Holidays...
- Michèle De Coninck
- Sep 4
- 2 min read
During the holidays, the world seems to slow down a little. Emails bounce back with messages like “I’m out of office until...” or “Just returned from vacation, catching up — replies might take a bit longer.”
Everyone’s been on holiday, everyone’s “rested”... but are we, really?
Can a week (or two, or three) truly offset the stress that builds up throughout the year? Do those weeks off actually prepare us to dive back into the rat race — or do we quietly promise ourselves that next time, we’ll do things differently?

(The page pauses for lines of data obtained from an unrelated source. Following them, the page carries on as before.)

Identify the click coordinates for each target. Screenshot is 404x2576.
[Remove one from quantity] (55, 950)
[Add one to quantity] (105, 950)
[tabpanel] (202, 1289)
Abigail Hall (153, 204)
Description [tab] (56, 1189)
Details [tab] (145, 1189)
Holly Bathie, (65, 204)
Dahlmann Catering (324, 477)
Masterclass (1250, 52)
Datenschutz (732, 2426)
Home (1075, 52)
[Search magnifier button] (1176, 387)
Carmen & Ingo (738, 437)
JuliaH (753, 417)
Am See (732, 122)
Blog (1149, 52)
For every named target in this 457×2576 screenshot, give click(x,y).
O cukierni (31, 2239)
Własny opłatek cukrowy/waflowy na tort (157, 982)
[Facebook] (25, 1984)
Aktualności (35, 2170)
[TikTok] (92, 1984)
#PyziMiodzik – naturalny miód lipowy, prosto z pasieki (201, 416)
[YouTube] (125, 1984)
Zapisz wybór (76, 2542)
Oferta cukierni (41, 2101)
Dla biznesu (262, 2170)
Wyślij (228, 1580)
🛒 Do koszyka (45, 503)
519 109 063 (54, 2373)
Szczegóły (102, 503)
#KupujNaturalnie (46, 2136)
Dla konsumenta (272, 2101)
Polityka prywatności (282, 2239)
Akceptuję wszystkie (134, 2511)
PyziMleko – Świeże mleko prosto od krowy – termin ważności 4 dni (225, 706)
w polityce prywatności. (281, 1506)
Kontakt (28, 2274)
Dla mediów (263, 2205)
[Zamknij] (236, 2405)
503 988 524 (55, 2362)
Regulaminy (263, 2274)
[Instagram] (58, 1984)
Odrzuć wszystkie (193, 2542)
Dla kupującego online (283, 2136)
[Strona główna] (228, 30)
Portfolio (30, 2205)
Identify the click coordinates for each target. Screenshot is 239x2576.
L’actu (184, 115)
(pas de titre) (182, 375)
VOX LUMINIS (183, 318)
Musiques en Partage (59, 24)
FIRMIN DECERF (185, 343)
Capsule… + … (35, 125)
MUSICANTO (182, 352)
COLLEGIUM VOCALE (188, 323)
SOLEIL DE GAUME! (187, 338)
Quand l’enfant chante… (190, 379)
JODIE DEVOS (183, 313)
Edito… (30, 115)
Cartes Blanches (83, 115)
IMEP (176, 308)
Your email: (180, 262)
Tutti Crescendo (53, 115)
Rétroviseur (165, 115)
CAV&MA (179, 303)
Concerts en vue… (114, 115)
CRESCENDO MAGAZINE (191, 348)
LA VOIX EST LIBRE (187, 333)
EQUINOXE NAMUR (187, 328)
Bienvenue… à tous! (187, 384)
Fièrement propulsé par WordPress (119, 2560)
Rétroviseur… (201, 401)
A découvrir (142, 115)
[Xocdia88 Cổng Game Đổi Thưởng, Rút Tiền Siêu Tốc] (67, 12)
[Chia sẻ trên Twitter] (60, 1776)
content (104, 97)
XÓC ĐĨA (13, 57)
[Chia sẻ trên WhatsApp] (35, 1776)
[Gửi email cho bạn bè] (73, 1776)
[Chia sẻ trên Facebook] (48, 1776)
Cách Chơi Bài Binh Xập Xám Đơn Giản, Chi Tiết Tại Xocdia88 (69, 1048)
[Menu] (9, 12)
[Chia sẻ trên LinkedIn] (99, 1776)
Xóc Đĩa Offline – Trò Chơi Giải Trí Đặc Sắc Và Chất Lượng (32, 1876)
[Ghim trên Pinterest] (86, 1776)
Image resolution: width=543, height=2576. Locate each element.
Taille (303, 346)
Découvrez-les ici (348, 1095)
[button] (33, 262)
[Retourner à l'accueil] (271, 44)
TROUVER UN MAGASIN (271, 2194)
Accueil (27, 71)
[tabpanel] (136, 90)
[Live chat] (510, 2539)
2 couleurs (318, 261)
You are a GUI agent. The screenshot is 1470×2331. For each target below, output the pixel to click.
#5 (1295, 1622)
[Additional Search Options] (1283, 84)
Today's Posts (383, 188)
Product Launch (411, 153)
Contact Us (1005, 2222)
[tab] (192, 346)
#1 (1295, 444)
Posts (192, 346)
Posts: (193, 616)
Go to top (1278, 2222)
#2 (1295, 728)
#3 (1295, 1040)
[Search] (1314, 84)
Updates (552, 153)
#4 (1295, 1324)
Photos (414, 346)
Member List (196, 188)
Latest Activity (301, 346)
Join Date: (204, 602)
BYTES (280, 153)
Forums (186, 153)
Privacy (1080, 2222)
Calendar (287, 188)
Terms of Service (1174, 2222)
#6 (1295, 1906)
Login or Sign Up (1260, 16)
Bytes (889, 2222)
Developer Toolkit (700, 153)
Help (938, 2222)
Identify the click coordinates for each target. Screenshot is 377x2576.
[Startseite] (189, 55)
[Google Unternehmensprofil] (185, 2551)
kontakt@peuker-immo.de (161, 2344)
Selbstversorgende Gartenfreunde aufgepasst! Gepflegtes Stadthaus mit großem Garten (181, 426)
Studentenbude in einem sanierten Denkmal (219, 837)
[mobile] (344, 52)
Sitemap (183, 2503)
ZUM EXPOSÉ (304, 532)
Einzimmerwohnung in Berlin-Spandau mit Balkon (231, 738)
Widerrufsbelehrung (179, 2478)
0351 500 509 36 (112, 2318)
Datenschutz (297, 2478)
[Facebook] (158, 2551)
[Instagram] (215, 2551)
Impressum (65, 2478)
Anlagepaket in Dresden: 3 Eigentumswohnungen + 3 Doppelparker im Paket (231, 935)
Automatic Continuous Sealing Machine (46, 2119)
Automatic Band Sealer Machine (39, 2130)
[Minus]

Sometimes it feels like we were never away at all, just a few days back behind our screens.Why does it feel that way?
I still remember how, in my consulting years, I’d come back from two weeks of sun, books, and long evenings on a terrace.Then, the first morning back at the office, I’d open my laptop — and within an hour, that vacation already felt like a distant dream. My to-do list had multiplied, my calendar was overflowing again, and my shoulders were right back in their tense, familiar position above the keyboard.“
Didn’t I just go away to let go of all this?” I wondered.
It made me think: Can one week — or even three — really undo a whole year’s worth of stress and tension? Or do we use holidays as an emergency brake — a quick reset — before jumping straight back into the same cycle?
Maybe that’s why so many people, just weeks after summer, already say:“It feels like I never left.”
Because vacation isn’t a magical cure. Rest isn’t a battery you can fully recharge once a year. It takes more than that.
True rest lives in the small moments we allow ourselves — right in the middle of our busy days.
A short walk after lunch.
A few deep breaths before your next meeting.
Putting your phone away during dinner.
It’s those tiny pauses that keep your mind and heart from running in constant overdrive.
But how do you actually do that?
It starts small — micro-pauses. Making one conscious choice. Saying no when something drains you. These can be simple, powerful ways to bring calm into your week.
You can even schedule them — literally. Set reminders in your calendar or use a free app like Pomofocus. When the reminder pops up, stand up, drink some water, or simply do nothing for five minutes. And remember: every time you say no to something that depletes you, you’re saying yes to more space and peace within yourself.
So maybe the real question isn’t:
“How many weeks of vacation do I need to feel recharged?”
But rather:
“How can I weave rest and recovery into my everyday life, so I don’t have to wait for summer to find myself again?”
And who knows — maybe then, vacation won’t feel like a lifeline anymore…
...but simply a beautiful bonus on top of a life that already feels more balanced.